[COX-2 associated loss of apoptosis activity in intestinal neoplams in Apc gene knock-out mice].

The aim of the study was to characterize both apoptotic and proliferating cells histologically and to analyze localisation and distribution of various apoptosis-associated proteins in tumours of different stages of degeneration in the animal model of Apc-gene defect mice. Such animals show clinical symptoms similar to those of patients suffering from Familial Adenomatous Polyposis (FAP) but develop the neoplasm's mainly in the small intestine. Tumours from all parts of the gut of 90 days old non-treated MIN-mice were classified as adenocarcinomas, histologically. The apoptosis-associated proteins bax, bcl-2, p53 and the COX-2 enzyme were investigated immunohistochemically.
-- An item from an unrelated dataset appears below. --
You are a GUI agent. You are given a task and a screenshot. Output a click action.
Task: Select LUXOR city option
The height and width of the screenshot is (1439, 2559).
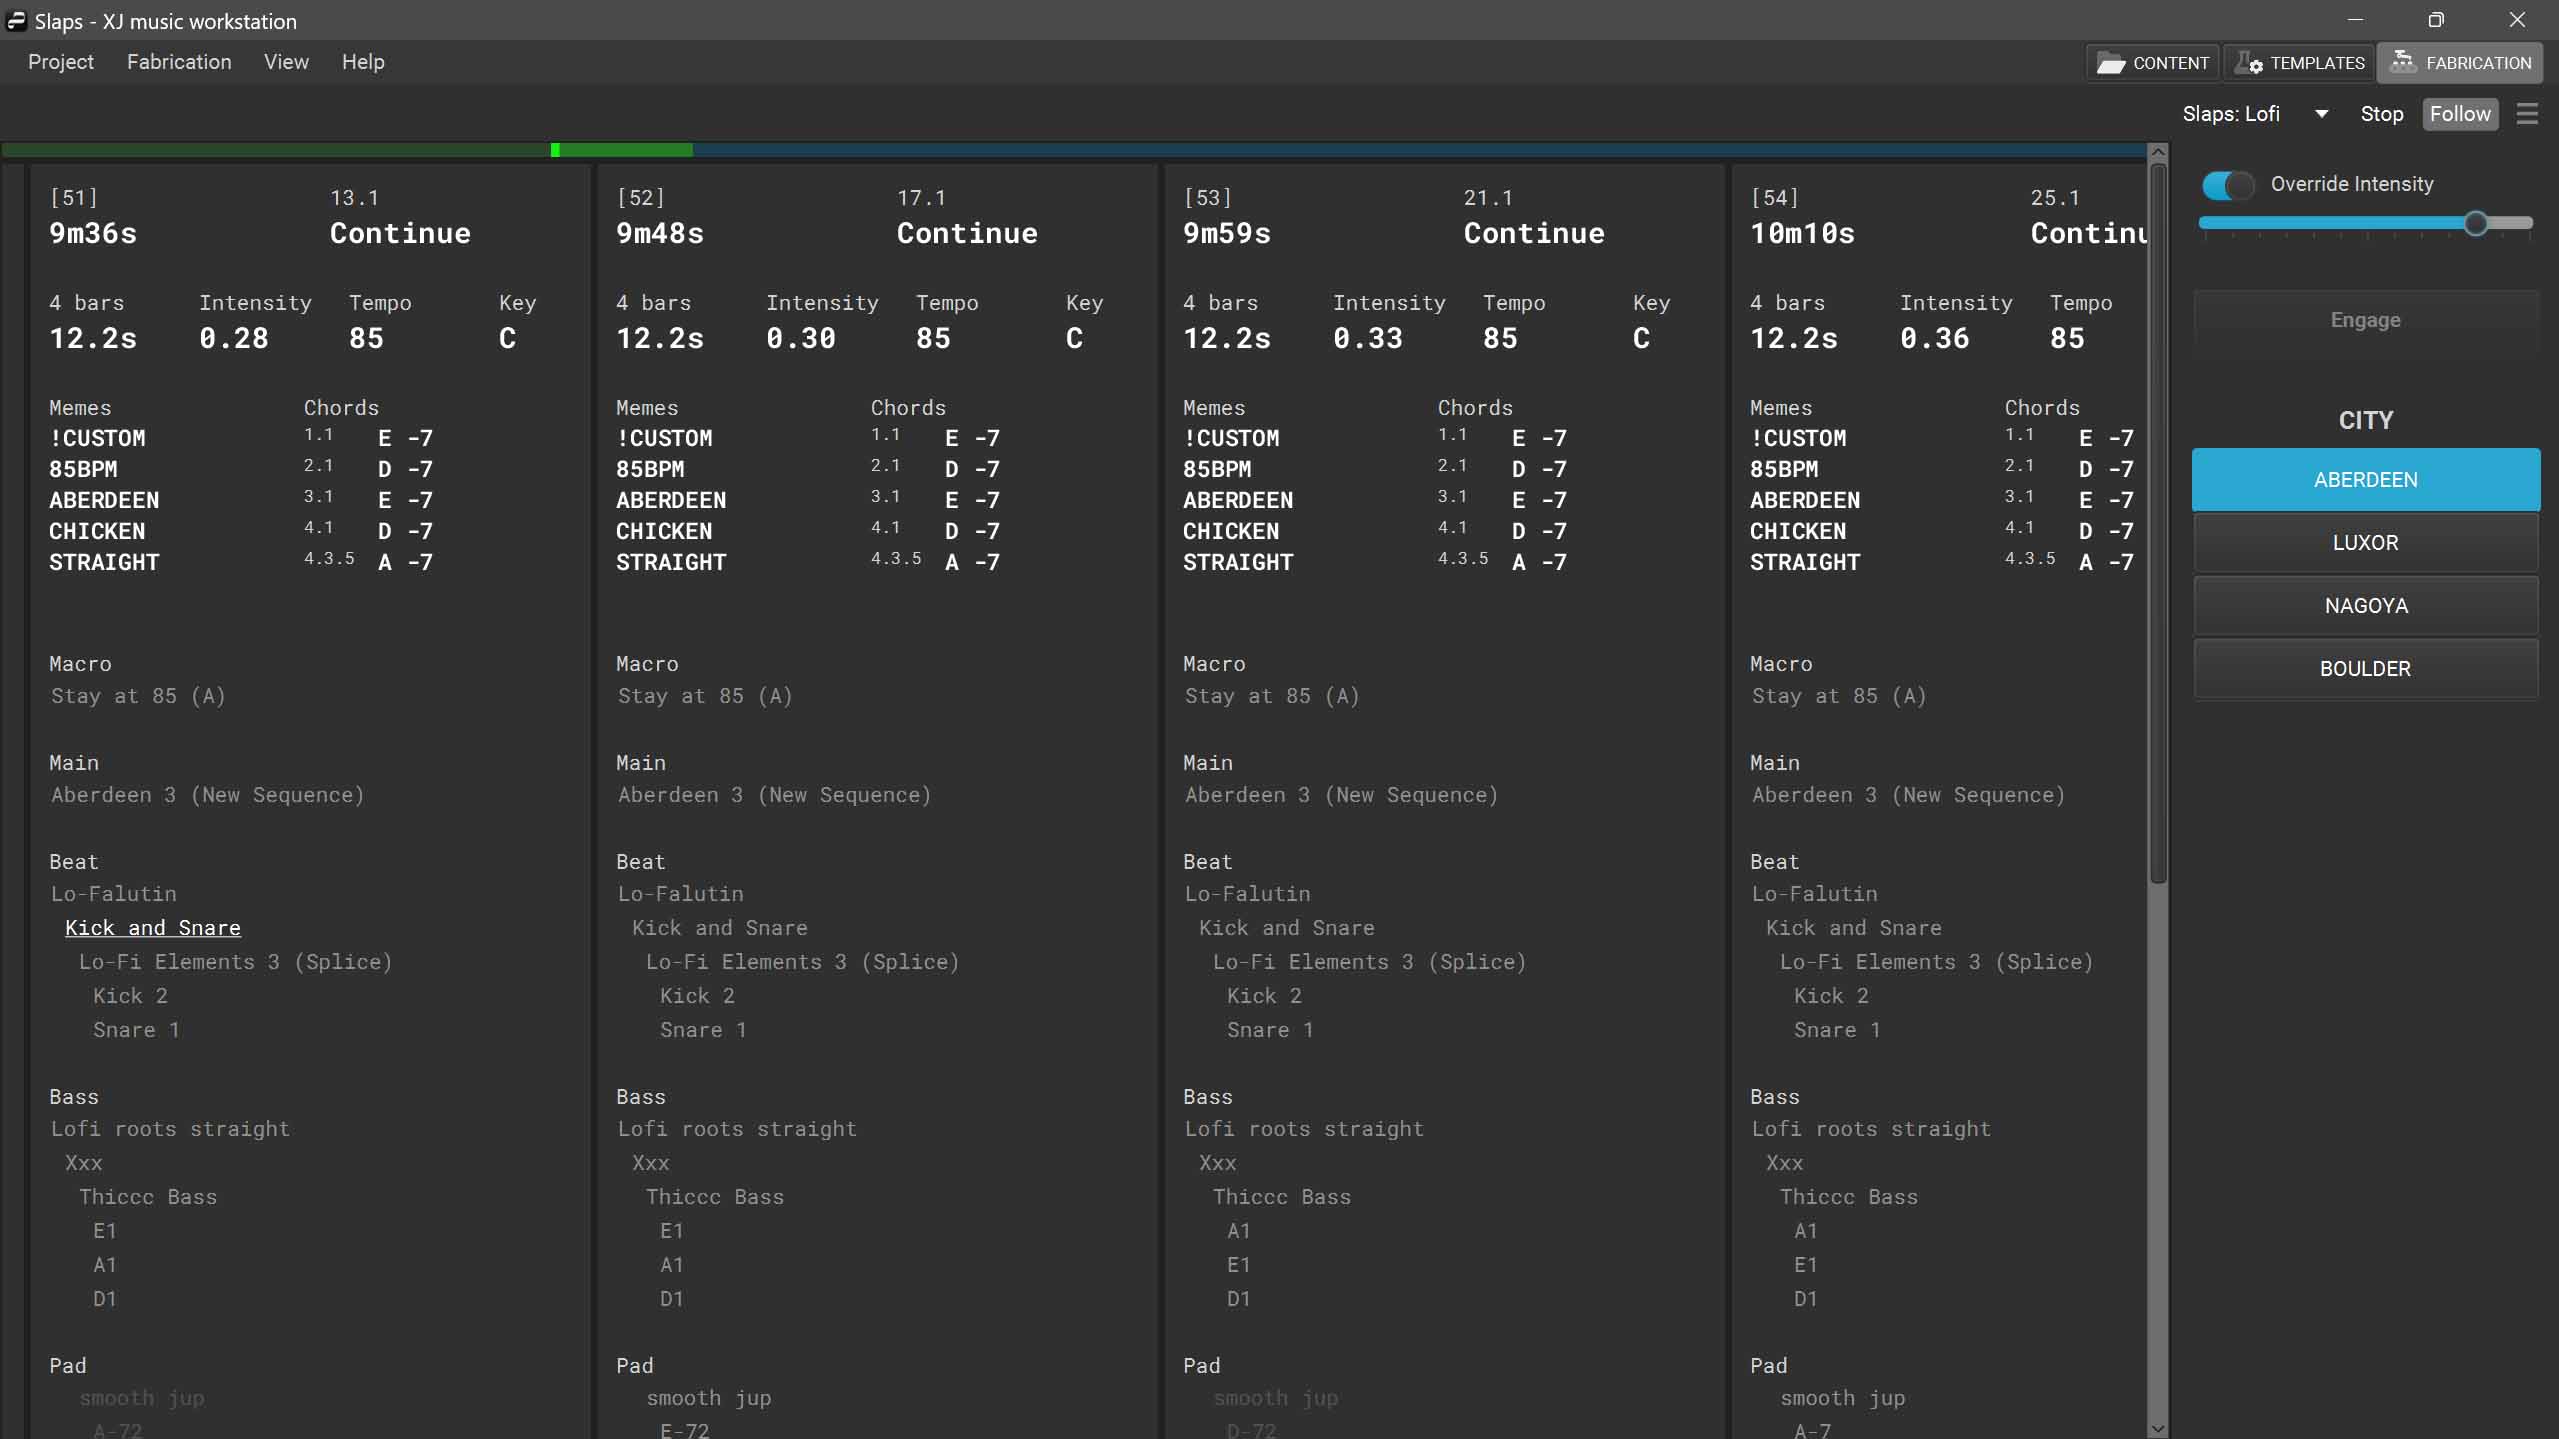pos(2366,541)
Additionally the localisation and distribution of proliferating (BrdU-labeling) and apoptotic (KLENOW, TUNEL) cells were analysed. In the summary we point out: 1. The activity of apoptosis increases in early stage of neoplasm as a defensive mechanism of mucosa. 2. A decrease in apoptosis rate occurs during carcinogenesis. 3. The inversely correlating, clear COX-2 accumulation accompanying carcinoma development supplies evidence for cyclooxygenase-inhibitor treatment is a promising therapeutic attempt in early stage of FAP.